Version: Nightly

For the complete Mojo documentation index, see llms.txt. Markdown versions of all pages are available by appending .md to any URL (e.g. /docs/manual/basics.md).

load_b_tr

load_b_tr[mma_shape: IndexList[3], swizzle: Optional[Swizzle] = Optional()](tile: LayoutTensor[address_space=AddressSpace.SHARED, element_layout=tile.element_layout, layout_int_type=tile.layout_int_type, linear_idx_type=tile.linear_idx_type, masked=tile.masked, alignment=tile.alignment]) -> SIMD[tile.dtype, 8]

Loads the b operand tile for AMD tensor core MFMA instructions using transposed memory access.

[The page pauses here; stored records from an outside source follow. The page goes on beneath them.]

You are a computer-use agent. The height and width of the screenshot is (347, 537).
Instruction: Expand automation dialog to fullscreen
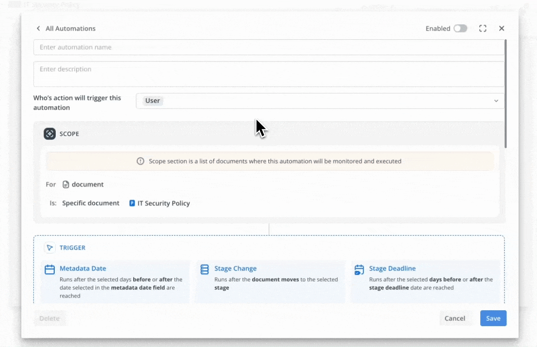[483, 29]
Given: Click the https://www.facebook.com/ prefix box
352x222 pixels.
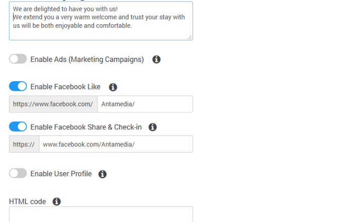Looking at the screenshot, I should [x=53, y=104].
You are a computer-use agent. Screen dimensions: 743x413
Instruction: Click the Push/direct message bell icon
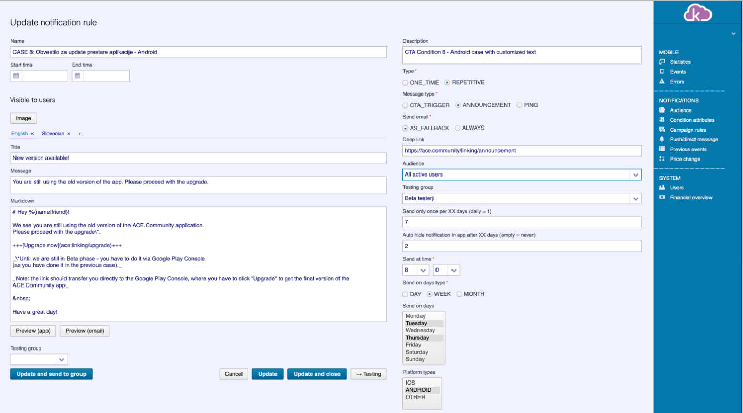[662, 139]
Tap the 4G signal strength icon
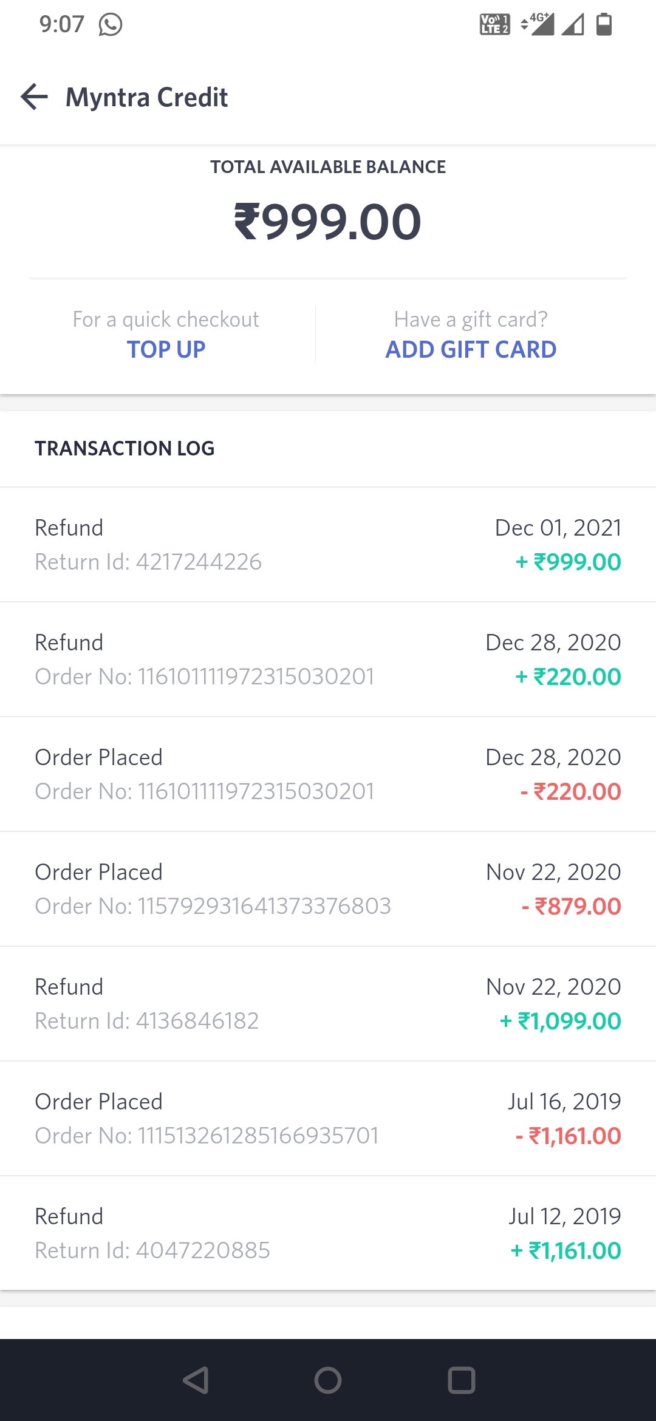 (538, 25)
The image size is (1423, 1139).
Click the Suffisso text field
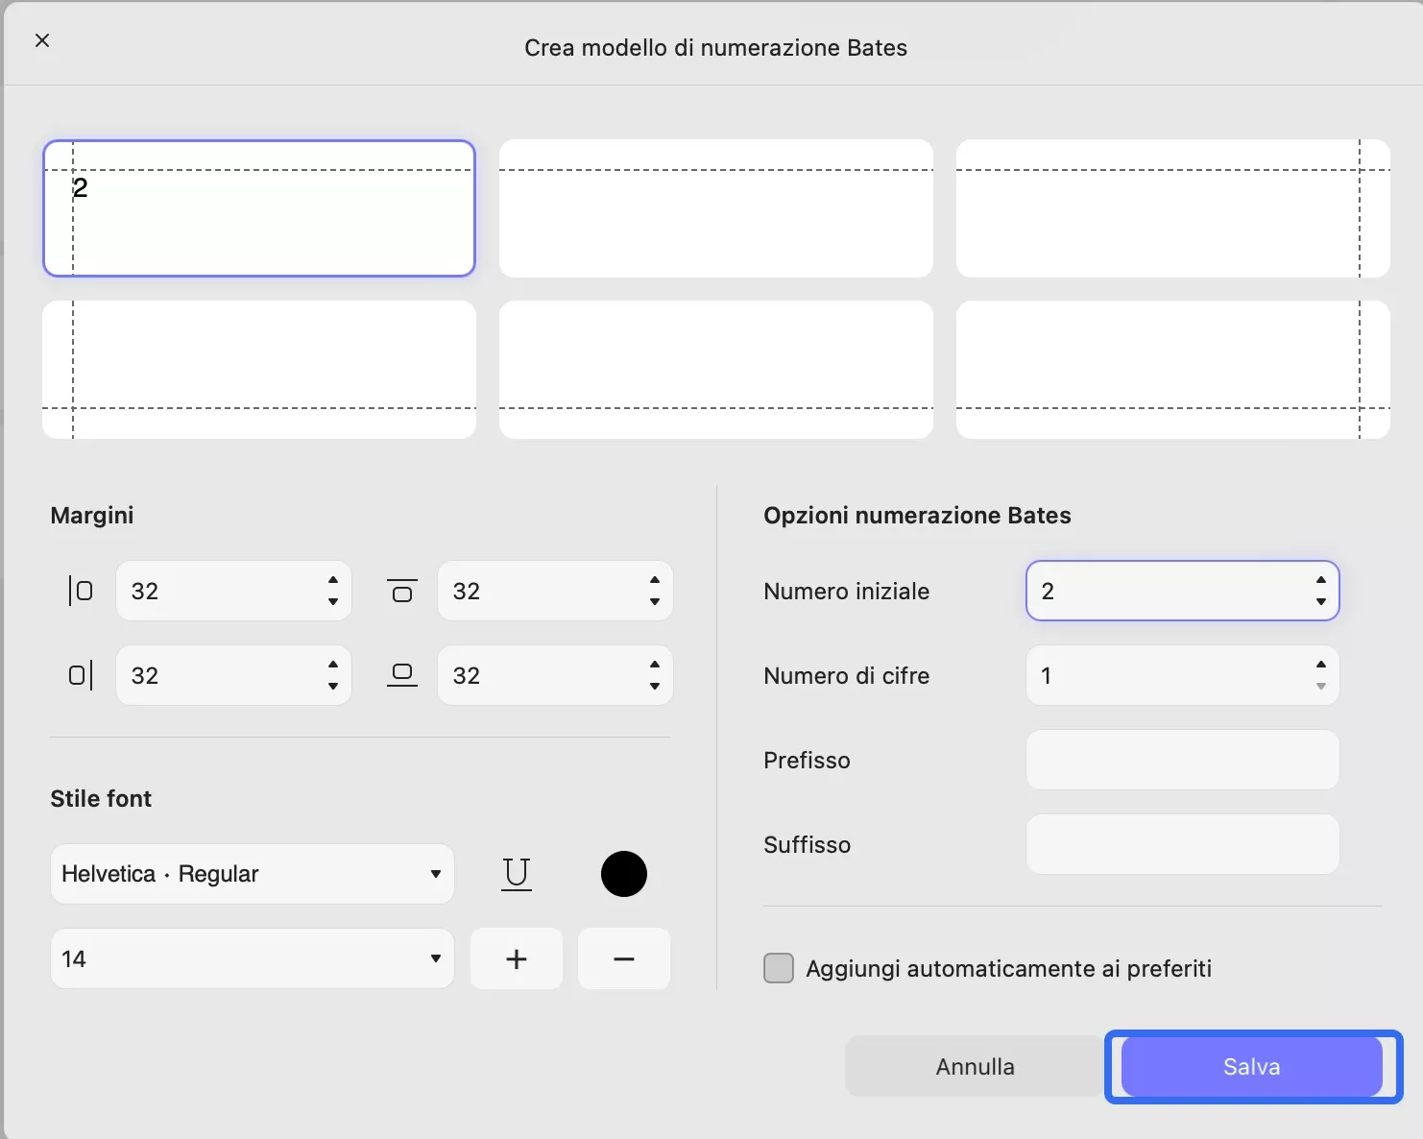(1182, 844)
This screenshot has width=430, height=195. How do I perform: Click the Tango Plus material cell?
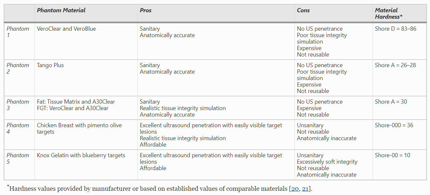(50, 65)
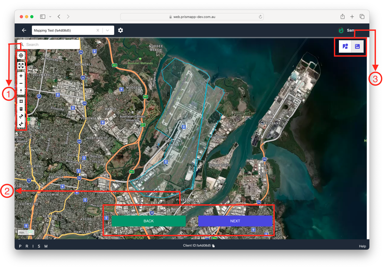The width and height of the screenshot is (384, 269).
Task: Open the Help link in footer
Action: click(x=362, y=246)
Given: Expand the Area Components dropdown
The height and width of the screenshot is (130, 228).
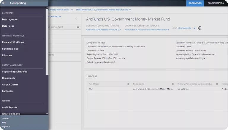Looking at the screenshot, I should pyautogui.click(x=195, y=28).
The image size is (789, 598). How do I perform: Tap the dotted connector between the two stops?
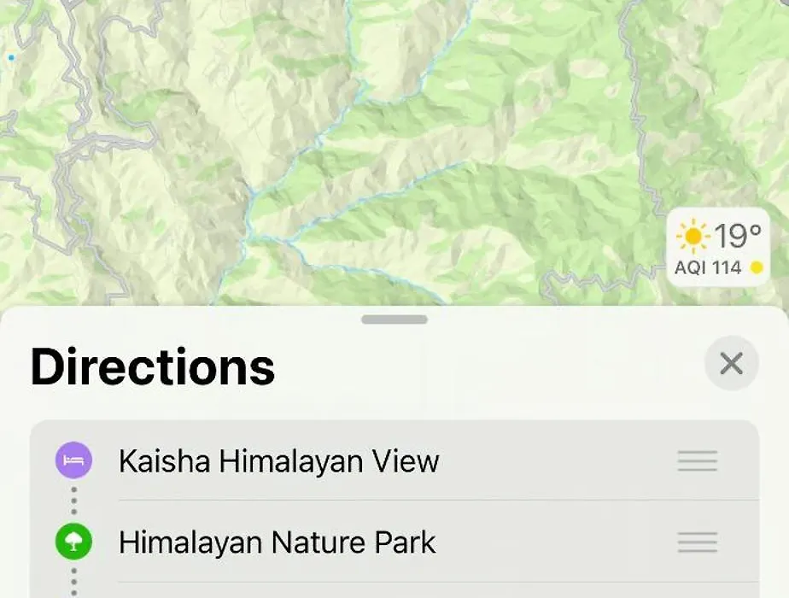pos(74,501)
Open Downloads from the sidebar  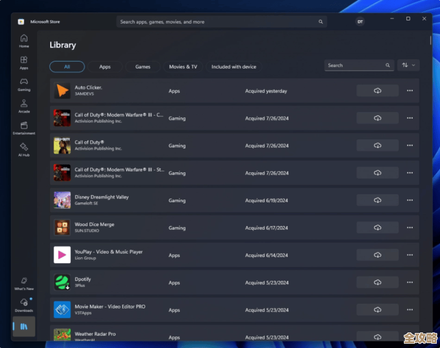tap(24, 305)
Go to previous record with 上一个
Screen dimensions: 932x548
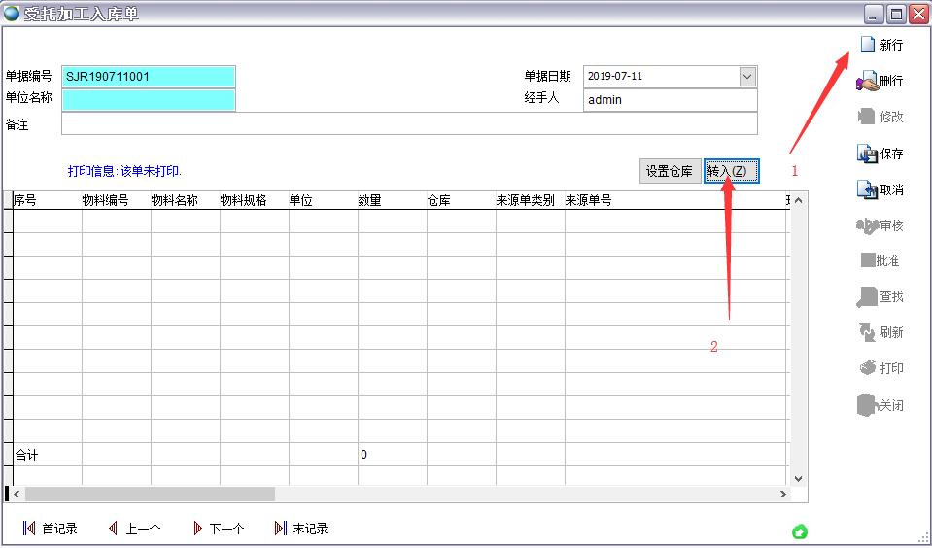point(134,529)
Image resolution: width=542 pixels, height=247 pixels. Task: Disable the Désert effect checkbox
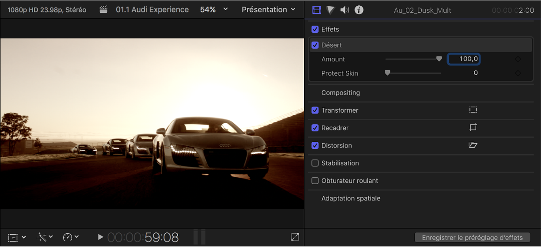click(315, 45)
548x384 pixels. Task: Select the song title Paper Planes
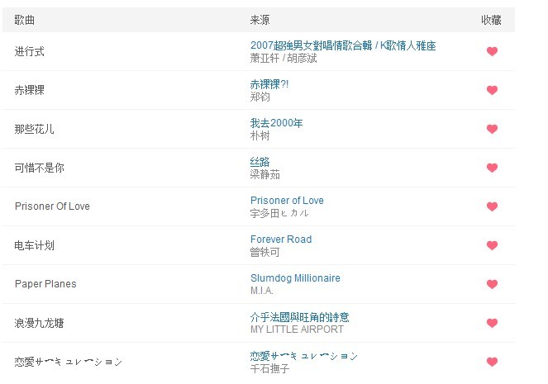(45, 284)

This function supports double-rate MFMA shapes (32x32x16, 16x16x32) with bfloat16 input. The input tile (shape = (mma_shape[2], mma_shape[1])) is split along the K dimension into two halves of shape (MMA_K//2, MMA_N). Each half is loaded using _load_tr16_b64_warp, which performs a transposed (column-major) load from shared memory. The resulting two 4-element SIMD vectors are concatenated into a single SIMD[tile.dtype, 8] vector.

Parameters:

mma_shape (IndexList[3]): The MMA instruction tile shape (only 32x32x16 or 16x16x32 supported).
swizzle (Optional[Swizzle]): Optional swizzle pattern for bank-conflict-free LDS access.

Args:

tile (LayoutTensor[address_space=AddressSpace.SHARED, element_layout=tile.element_layout, layout_int_type=tile.layout_int_type, linear_idx_type=tile.linear_idx_type, masked=tile.masked, alignment=tile.alignment]): A LayoutTensor, residing in shared memory, with shape (mma_shape[2], mma_shape[1]) and dtype DType.bfloat16.

Returns:

SIMD[tile.dtype, 8]: SIMD[tile.dtype, 8]: Concatenated transposed SIMD loads from both halves of the tile.